Yeah, thanks Rick. I think yeah we saw traffic has been better this year. Even through the summer in the warmer periods especially here in the Phoenix area we saw traffic and typically during this weather when you see people coming through they’re serious buyers. I think there is more confidence in the consumer on the active adult side certainly the first part of the year and the capital markets, the stock market performed well. I think are feeling – they’re feeling better about their investments. So that helps as well. More activity in housing so as we begin to see move-up buyers coming to the market in the existing like the active adult I think a little bit more if it is to try to get out there and buy. So, we’re very pleased with where we are certainly it’s 94 for backward it should be at this point. But progress every single month that we see is very important to us. So, we’re very pleased with what we’ve seen so far.

Unidentified Analyst

And then just a follow-up Roger. As that in any way shape or change your plans for sort of the mix of new developments in community openings going forward?

Roger Cregg

Well, we’re looking at both like I had mentioned before, we are going to have a business that does primary in active adults. Certainly, when you look at the overhead structure and ability to whether movements in the patterns of the cyclical nature of both of those give us a good foundations to continue to stay profitable and manage the business that effectively drives both sides of that. I think we’ve got couple of projects that we’re looking at for the active adult so we’re still very much pushing on that side of it.
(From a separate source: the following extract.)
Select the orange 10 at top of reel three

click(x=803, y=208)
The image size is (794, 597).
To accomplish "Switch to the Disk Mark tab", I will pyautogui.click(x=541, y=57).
The primary business we’re concentrating on that right now to try to fill in the gaps where we fallen off where we had more closings in those communities to try to both to that backup. And we’ll see where the market goes from there but again we’re feeling very good about our positioning here and the strategy going forward but we’re going to be playing in both and we’re looking at both opportunities now in the active adult as well as the primary segment.

Unidentified Analyst

Okay, thanks. Nice quarter.

Roger Cregg

Thanks, Rick.

Operator

Thank you. I’m showing no further questions at this time. I like to turn the call over to Roger Cregg for any closing remarks.

Roger Cregg

I like to thank everybody for joining us for the second quarter. We look forward to speaking with you in the third quarter. And thank you for joining us this morning. Bye, now.

Operator

Ladies and gentlemen, thank you for your participation in today’s conference. This concludes the program. You may now disconnect. Have a wonderful day.